Mesa redonda – Desafios de um ensino plurilíngue: educação indígena e preconceito linguístico

Profa. Dra. Teca Maher (UNICAMP) – Prof. Dr. Marcos Bagno – (UNB)

 

Profa. Teca Maher: É sabido que em contextos de bi/multilinguismo, as línguas dos repertórios dos falantes interagem intensamente entre si. Vai daí que toda e qualquer consideração acerca do ensino de português como língua adicional para alunos indígenas bilíngues implica, necessariamente, considerar os diferentes modos como a língua portuguesa pode se intersseccionar com as línguas maternas desses alunos.  Tendo isso em mente, meu intuito, nesta apresentação, é discorrer sobre algumas situações comunicativas nas quais alunos indígenas, fiéis às suas culturas interacionais, observam aspectos do componente pragmático de suas línguas ancestrais quando interagem em português. Espero ser capaz de demonstrar, com esses exemplos, que o desconhecimento dessas e de outras particularidades do português indígena pode gerar mal entendidos e avaliações preconceituosas.

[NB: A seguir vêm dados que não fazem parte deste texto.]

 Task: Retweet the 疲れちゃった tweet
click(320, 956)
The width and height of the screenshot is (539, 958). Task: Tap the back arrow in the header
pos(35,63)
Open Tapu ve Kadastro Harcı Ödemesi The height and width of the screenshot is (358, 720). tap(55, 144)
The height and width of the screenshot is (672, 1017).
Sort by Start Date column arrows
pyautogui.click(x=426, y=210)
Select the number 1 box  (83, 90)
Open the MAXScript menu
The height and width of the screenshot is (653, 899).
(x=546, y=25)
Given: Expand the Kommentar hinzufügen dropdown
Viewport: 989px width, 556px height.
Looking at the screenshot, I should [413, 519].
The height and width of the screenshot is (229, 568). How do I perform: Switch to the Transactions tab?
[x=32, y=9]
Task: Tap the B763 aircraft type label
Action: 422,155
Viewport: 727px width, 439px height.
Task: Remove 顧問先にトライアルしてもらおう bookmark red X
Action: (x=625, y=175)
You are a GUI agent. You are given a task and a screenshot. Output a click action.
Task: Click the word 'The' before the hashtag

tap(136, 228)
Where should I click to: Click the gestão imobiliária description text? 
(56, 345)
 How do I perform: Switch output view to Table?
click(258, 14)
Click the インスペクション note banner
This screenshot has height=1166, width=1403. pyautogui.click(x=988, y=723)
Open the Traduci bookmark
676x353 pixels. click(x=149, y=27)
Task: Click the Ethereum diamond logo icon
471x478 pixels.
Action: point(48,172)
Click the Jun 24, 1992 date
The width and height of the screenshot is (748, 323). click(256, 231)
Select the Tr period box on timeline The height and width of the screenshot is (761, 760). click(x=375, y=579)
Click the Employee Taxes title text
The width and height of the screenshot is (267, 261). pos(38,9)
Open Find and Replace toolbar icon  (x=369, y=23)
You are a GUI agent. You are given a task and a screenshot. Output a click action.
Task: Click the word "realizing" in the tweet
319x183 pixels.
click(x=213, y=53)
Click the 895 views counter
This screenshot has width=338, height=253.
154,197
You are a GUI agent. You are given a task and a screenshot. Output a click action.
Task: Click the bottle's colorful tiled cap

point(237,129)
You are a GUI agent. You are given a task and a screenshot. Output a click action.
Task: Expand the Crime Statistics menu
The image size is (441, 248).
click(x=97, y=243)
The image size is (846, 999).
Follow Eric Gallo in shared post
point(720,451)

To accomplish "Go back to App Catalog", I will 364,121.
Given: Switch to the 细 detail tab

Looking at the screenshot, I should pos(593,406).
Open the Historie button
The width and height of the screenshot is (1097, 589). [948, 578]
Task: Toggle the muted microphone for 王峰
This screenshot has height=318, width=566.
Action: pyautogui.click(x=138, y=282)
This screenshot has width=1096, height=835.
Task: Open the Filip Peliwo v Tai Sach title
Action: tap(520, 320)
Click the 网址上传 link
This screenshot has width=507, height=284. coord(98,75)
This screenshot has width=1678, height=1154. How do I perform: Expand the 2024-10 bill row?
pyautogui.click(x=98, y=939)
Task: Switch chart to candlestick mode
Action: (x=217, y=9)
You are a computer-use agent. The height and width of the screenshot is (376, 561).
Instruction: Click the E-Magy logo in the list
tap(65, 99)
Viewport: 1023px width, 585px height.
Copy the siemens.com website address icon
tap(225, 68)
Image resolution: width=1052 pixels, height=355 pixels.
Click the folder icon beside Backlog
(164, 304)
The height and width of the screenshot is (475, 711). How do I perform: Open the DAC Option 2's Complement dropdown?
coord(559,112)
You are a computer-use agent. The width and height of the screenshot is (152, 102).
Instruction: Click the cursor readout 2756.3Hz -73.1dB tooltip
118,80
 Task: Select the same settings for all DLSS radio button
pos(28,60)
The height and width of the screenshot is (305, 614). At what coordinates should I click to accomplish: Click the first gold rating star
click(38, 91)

Prof. Dr. Marcos Bagno: O preconceito linguístico é, de fato, uma das múltiplas formas que assume no Brasil o preconceito social. A língua é usada como pretexto para discriminar e excluir a pessoa como tal, por ser quem é, por sua etnia, seu gênero, sua classe social etc. Ainda mais profundamente, o preconceito linguístico é uma forma de racismo, porque o racismo é constitutivo da sociedade brasileira, que sem ele não pode funcionar do modo como funciona. O preconceito linguístico se intersecciona portanto com todas as demais formas de opressão social que caracterizam a sociedade brasileira.